Collected data
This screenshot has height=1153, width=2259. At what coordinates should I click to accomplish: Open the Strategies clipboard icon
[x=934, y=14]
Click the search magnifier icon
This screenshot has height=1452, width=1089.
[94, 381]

- **STATED TASK**
Write out every entry above word for word, without changing anything.

- **OUTPUT BELOW**
This screenshot has height=1153, width=2259. At what coordinates should I click to accomplish: Open the Strategies clipboard icon
[x=934, y=14]
Click the search magnifier icon
This screenshot has height=1452, width=1089.
[94, 381]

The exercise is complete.